» ELENCO DEI COMPITI:
1. Cita il testo sul disastro di Bhopal, dal passo che inizia con "La nuvola di" fino a quello che termina con "gli effetti attesi.".
2. Prosegui il testo sul disastro di Bhopal a partire dal punto in cui si interrompe.

» ESTRATTO DELLA PAGINA:

══════════

Un altro sopravvissuto, Champa Devi Shukla, ricorda che "Era come se qualcuno avesse cosparso il mio corpo con  pepe rosso, i miei occhi lacrimavano,  muco colava dal naso  ed avevo la schiuma alla bocca. La tosse era così forte che la gente era preda del panico. La gente correva in tutte le direzioni, tutti erano solo preoccupati di raggiungere qualche posto sicuro e così correvano. Quelli che cadevano non erano aiutati da nessuno, ma erano calpestati dagli altri. La persone si arramicavano e si urtavano gli uni con gli altri nel tentativo di salvarsi, anche le mucche correvano in tutte le direzioni e nella corsa travolgevano la gente"

In quegli istanti drammatici nessuno capiva cosa succedesse. La gente semplicemente cominciò a morire nei modi più orrendi. Alcuni vomitavano in maniera incontrollata, furono presi da convulsioni e caddero morti. Altri  soffocarono nei loro stessi rigurgiti. Molti morirono  nella fuga precipitosa tra gli stretti canali dove le lampade stradali bruciavano una nebbia marrone tra nuvole di gas. L' impeto del fiume di gente strappò i bambini dalle mani dei genitori.  

La nuvola di gas velenoso era così densa e bruciante che la gente era praticamente ridotta alla cecità.  Mentre ansimavano nel tentativo di respirare, l' effetto soffocante del gas aumentava. Il gas bruciava occhi e polmoni e attaccava il loro sistema nervoso. La gente perse il controllo del proprio corpo: urina e feci scorrevano sulle gambe e donne abortirono mentre correvano.

Ma, secondo Rashida Bi, un sopravvissuto che perse per cancro cinque familiari che erano stati  esposti al  gas, "quelli che scamparono furono gli sfortunati: i fortunati sono quelli che morirono in quella notte".

Gli ospedali locali furono subito sopraffatti dal numero di avvelenati, ad aggravare ancor più la crisi fu la mancata conoscenza di quali gas avessero colpito la popolazione e quali fossero gli effetti attesi.

Ancora oggi 50.000 abitanti di Bhopal sono inabili al lavoro a causa di varie infermità ed alcuni hanno perso la mobilità, i sopravvissuti fortunati hanno parenti che si possono occupare di loro, molti quella notte hanno perduto tutta la loro famiglia.

La compagnia non fornì mai informazioni esaurienti sull' esatta mistura chimica dei gas rilasciati, ma le autopsie delle vittime mostravano i segni caratteristici dell' avvelenamento acuto da cianuro. Una serie di studi compiuti cinque anni più tardi mostrò che molti dei sopravvissuti ancora soffrivano per una o più delle seguenti affezioni: cecità completa o parziale, persistenti problemi respiratori, disordine gastrointestinale, sistema immunitario compromesso, disordini da stress post-traumatico e, nelle donne, problemi mestruali. fu anche notato un aumento  degli aborti spontanei della mortalità alla nascita ed un aumento dei difetti genetici nei nuovi nati. Inoltre un' inchiesta della BBC del novembre 2004 ha confermato che la contaminazione è ancora presente nell' acqua per uso potabile e nell' area dello stabilimento industriale.


Nei giorni immediatamente successivi cominciò una lunga battaglia legale che praticamente dura ancora oggi. La battaglia legale fu intrapresa sia sul fronte penale che sul civile.

══════════

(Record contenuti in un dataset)
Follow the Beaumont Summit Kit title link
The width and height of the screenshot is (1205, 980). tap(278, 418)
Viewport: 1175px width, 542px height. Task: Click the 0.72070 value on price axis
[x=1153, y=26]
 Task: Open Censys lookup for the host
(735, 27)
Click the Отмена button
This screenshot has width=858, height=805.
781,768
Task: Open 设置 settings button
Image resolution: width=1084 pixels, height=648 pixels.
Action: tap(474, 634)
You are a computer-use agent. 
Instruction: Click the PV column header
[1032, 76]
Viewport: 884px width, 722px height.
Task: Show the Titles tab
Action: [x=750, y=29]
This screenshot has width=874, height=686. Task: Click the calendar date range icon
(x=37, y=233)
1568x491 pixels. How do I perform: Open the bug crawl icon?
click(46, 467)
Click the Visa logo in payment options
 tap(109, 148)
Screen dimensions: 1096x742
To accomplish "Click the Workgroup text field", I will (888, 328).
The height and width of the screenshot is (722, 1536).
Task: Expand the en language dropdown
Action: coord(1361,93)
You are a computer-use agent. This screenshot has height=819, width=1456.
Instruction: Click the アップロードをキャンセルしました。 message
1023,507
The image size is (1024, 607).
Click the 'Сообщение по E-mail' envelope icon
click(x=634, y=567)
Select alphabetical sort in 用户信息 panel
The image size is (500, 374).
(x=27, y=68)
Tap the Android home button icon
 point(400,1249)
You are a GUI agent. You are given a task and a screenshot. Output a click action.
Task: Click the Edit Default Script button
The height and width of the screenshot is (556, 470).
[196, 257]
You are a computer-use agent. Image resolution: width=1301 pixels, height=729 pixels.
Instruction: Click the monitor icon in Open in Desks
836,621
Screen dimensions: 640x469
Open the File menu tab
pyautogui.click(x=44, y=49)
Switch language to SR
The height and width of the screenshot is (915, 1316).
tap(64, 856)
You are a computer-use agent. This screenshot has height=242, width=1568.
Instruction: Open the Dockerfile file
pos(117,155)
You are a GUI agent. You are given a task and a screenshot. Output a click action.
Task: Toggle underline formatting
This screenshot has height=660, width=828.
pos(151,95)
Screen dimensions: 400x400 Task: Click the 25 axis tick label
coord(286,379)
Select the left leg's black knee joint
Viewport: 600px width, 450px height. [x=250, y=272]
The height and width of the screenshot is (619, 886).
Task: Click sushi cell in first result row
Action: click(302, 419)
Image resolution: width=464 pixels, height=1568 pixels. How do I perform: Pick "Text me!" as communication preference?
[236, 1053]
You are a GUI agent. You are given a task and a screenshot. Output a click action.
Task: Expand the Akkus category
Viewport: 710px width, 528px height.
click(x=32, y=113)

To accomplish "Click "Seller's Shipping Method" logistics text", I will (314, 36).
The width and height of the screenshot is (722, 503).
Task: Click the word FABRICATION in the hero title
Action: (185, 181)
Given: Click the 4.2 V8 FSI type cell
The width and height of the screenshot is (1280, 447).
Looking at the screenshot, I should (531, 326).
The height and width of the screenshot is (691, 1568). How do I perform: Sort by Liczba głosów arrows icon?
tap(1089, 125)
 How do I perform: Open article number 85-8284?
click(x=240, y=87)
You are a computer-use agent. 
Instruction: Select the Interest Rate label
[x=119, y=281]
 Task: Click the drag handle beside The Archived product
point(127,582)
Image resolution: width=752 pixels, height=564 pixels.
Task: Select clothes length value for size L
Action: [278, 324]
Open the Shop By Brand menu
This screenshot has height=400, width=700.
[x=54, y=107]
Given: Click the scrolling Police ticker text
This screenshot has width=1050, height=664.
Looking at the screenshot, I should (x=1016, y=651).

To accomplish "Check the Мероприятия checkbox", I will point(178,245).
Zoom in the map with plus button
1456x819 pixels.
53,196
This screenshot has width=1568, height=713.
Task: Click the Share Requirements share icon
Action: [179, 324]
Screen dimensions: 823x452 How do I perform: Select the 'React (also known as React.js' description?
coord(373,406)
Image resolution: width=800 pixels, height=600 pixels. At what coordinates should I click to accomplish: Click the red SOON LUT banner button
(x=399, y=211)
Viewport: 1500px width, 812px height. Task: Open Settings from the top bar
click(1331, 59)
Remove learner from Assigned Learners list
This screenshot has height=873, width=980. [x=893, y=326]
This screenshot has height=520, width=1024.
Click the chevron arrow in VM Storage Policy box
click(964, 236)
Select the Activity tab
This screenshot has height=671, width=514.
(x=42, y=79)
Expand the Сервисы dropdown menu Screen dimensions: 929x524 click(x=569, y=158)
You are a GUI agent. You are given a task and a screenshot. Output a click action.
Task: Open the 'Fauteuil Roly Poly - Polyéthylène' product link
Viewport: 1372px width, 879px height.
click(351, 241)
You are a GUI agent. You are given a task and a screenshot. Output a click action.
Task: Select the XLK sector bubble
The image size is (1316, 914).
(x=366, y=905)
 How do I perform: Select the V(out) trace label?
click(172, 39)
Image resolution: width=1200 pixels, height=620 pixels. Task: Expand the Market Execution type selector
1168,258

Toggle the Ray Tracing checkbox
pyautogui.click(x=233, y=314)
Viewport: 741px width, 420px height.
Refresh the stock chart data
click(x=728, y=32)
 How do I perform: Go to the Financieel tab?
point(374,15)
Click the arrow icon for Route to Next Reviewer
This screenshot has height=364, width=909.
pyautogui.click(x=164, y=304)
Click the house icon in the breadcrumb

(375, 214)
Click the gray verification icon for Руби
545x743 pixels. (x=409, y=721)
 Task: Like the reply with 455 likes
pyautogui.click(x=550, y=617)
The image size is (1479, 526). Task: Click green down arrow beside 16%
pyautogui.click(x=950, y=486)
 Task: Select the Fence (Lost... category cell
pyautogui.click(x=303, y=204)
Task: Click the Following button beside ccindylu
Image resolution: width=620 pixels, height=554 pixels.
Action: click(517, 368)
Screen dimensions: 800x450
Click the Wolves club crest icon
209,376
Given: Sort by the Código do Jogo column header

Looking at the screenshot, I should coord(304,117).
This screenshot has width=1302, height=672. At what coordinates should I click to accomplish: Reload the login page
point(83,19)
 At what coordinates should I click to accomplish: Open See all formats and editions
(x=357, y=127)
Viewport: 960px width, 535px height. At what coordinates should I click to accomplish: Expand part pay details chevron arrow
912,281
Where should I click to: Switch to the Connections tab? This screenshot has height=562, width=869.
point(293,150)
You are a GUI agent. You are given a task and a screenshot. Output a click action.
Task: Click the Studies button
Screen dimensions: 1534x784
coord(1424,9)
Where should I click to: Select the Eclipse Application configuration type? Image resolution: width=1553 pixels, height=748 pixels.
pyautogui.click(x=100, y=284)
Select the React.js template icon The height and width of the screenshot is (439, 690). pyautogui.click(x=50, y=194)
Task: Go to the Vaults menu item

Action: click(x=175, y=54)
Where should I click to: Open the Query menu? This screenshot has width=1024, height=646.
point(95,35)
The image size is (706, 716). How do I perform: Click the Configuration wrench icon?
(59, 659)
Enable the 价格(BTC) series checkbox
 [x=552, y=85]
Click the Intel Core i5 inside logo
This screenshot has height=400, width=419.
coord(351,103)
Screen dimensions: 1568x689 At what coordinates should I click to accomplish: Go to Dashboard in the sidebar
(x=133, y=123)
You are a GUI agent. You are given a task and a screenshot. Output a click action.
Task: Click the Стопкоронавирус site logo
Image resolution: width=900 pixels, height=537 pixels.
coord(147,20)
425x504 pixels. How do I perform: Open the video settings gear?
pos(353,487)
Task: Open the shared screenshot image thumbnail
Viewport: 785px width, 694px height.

══════════

» RISPOSTE ATTESE:
1.
La nuvola di gas velenoso era così densa e bruciante che la gente era praticamente ridotta alla cecità.  Mentre ansimavano nel tentativo di respirare, l' effetto soffocante del gas aumentava. Il gas bruciava occhi e polmoni e attaccava il loro sistema nervoso. La gente perse il controllo del proprio corpo: urina e feci scorrevano sulle gambe e donne abortirono mentre correvano.

Ma, secondo Rashida Bi, un sopravvissuto che perse per cancro cinque familiari che erano stati  esposti al  gas, "quelli che scamparono furono gli sfortunati: i fortunati sono quelli che morirono in quella notte".

Gli ospedali locali furono subito sopraffatti dal numero di avvelenati, ad aggravare ancor più la crisi fu la mancata conoscenza di quali gas avessero colpito la popolazione e quali fossero gli effetti attesi.

2.
Il 7 Dicembre, durante un'ispezione all'impianto, la polizia indiana arresta nove persone, tra gli altri, il presidente della Union Carbide, Warren Anderson . Questi è rilasciato su cauzione di 2.000 dollari e abbandona subito il paese. La Union Carbide nel 1991 viene incriminata dal governo regionale di Bhopal con l'accusa di omicidio colposo. Successivamente, nell' aprile del 1992, Anderson è dichiarato contumace per non essersi presentato in giudizio nel procedimento penale a suo carico in India. Per anni Anderson è stato considerato irrintracciabile dalle autorità americane. Il 28 agosto 2002,  Nonostante la pressione del Governo indiano, l'accusa di omicidio colposo viene ribadita contro Warren Anderson dal tribunale di Bhopal. Il 29 agosto 2002 un giornale britannico scopre che Warren Anderson conduce una vita di lusso nello stato di New York, negli US. Nonostante sia ricercato dall'India e dall'Interpol, le autorità statunitensi non si erano impegnate per estradare Anderson, dichiarando di non essere in grado di trovarlo. Il giornale lo ha rintracciato in due settimane. Il tribunale indiano richiede la sua immediata estradizione agli Stati Uniti.  Il 13 luglio 2004 il governo statunitense rigetta la richiesta di estradizione di Warren Anderson, tecnicamente il  motivo del rigetto viene indicato in difetti formali nell' inquadramento delle accuse.  

Sul piano civile le vittime, patrocinate dal governo indiano, ricorsero contro la società anche presso i tribunali degli Stati Uniti. Fu solo nel 1989 che la  Union Carbide, con un parziale accordo con il governo indiano, consentì a pagare un risarcimento cumulativo di 470 milioni di dollari contro i 3,3 miliardi originariamente richiesti dai ricorrenti. Le azioni della Union Carbide immediatamente risalirono non appena il mercato realizzò che la compagnia ne era uscita senza grosse perdite.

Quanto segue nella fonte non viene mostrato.